+++ FRAGMENTO SELECCIONADO +++

Estos días han sido de mucho corregir y de mucho dudar, es época de evaluaciones.

En este tiempo el alumnado está nervioso y poco receptivo a todo aquello que no sean las pruebas y las notas. Son días de inquietud y preocupación para muchos de ellos.


El alumnado está agotado y los docentes también. Les suelo señalar que el profesorado también acusa la sobrecarga de trabajo que conlleva el final de una evaluación, que no somos diferentes. Lo único es que nosotros ya tenemos mucha experiencia en esto y somos conscientes de que este tiempo pasará y traerá un nuevo comienzo, un nuevo trimestre y una nueva planificación sobre lo que debemos impartir, trabajar y retomar. Es un ciclo que se repite y que no debería cogernos por sorpresa.


Pero lo cierto es que este final de trimestre está siendo agotador, fatigoso, una ardua tarea. Me ha pasado lo que hacía tiempo no experimentaba. Es como si me hubiera vaciado y hubiera entrado en un periodo de sequía, a modo de páramo. Ese bache me desconcierta por lo inesperado, pero me ayuda a comprender que este desorden solo requiere de calma. En ocasiones la vida te pide recuperar el sosiego y la simplicidad –recentrarte-. Es importante, cada cierto tiempo, parar un poco y recuperar el equilibrio.


La actividad en el último tiempo ha sido intensa y muy enriquecedora, retos, proyectos, nuestro Congreso… un sinfín de emociones, momentos y alegrías. Así es nuestro quehacer diario y, sin embargo, son muchas las ocasiones en que necesitamos recuperar un cierto control sobre todo lo programado, y respirar.


El profesorado nos nutrimos de muchas cosas que nos permiten luego afrontar la docencia de una forma más completa. La familia y los amigos son de las más importantes. Los viajes y los libros nos moldean. La formación, las redes sociales, las películas y la música aportan mucho para luego poder hablar con el alumnado de todo y de nada entre clase y clase. Pero quizá sea uno mismo y sus propios pensamientos los que de una manera más intensa dan lugar a esa profesora o profesor, que con sus vivencias y su mochila vital, va a manejarse en el aula de una u otra forma. Y es que, a fin de cuentas, somos algo más que facilitadores de conocimiento.

+++ CONJUNTO DE DATOS +++

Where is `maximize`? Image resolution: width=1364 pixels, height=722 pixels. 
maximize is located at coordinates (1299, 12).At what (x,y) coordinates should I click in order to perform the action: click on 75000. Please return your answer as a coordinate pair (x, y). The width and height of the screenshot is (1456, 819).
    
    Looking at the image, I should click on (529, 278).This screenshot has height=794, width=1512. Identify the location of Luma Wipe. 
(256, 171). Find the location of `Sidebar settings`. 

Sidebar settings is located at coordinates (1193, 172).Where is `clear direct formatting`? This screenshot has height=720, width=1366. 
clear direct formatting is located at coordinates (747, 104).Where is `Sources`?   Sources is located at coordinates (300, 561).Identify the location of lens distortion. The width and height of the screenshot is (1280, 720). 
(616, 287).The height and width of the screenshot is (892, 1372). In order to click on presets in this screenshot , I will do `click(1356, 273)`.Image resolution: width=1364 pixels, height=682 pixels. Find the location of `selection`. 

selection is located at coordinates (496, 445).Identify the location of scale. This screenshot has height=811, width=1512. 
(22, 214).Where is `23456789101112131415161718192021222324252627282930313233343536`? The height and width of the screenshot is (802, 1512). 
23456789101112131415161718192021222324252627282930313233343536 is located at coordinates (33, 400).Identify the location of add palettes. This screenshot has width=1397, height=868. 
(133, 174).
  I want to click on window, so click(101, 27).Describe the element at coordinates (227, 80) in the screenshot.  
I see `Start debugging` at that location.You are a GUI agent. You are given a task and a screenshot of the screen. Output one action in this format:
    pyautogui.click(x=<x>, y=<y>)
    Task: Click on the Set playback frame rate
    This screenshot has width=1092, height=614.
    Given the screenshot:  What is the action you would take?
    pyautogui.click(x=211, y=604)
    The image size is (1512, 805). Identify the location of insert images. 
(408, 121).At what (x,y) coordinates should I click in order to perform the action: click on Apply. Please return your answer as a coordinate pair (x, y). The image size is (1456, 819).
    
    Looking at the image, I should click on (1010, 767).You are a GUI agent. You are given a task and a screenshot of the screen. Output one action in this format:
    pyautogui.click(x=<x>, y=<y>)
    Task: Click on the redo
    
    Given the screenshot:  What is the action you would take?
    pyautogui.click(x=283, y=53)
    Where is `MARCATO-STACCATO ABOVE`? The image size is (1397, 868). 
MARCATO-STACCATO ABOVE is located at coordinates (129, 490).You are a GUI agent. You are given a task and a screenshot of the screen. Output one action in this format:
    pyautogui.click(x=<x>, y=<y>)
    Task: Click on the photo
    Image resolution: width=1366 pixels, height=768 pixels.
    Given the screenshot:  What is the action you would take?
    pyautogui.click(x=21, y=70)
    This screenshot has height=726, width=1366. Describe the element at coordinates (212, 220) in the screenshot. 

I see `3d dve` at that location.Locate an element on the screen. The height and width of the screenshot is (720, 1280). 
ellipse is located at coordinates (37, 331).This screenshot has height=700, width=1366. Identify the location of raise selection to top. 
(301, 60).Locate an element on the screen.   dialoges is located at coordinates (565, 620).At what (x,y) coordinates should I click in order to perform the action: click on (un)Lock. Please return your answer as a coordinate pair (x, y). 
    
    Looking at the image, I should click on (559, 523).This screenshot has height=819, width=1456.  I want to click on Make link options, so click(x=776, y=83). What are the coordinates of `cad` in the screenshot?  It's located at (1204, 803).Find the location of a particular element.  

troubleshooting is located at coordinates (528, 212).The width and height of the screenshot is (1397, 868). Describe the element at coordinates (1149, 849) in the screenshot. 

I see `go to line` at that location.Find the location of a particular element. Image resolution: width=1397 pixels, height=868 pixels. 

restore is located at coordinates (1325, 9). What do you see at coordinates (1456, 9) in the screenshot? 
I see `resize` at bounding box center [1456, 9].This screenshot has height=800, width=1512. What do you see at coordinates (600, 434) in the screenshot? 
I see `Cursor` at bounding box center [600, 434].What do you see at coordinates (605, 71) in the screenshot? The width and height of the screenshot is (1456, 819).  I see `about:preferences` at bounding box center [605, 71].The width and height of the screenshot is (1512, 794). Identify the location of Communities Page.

+++

• CONSIGNA: Prosigue el texto sobre el cansancio del profesorado al final del trimestre a continuación de su última oración.

• RESULTADO FINAL:
Cada uno tiene sus maneras de sobrellevar los desafíos y las contradicciones. De parar, en cierto modo, para no atropellarse.


Desde hace unos años trato de buscar un ratito cada mañana para dejar de hacer, de cavilar, de esperar. Me ayuda a poner en orden mi día a día. A veces leo o escribo unas líneas, pero hasta eso se me está resistiendo.


Cuando dicen que los profesores tenemos muchas vacaciones siempre me pregunto qué pensarán que hacemos durante los meses de clase. La mayoría de mis compañeros de especialidad trabajan muchas más horas de las establecidas, se hacen cargo de muchos grupos diferentes y tienen una variedad considerable de perfiles y de necesidades que atender, todo lo cual requiere de una implicación que va más allá de lo que marca el horario. Y sin esos tiempos de tregua, de necesario descanso, estoy convencida que no podríamos desarrollar nuestro trabajo con la ilusión y el compromiso que se requiere.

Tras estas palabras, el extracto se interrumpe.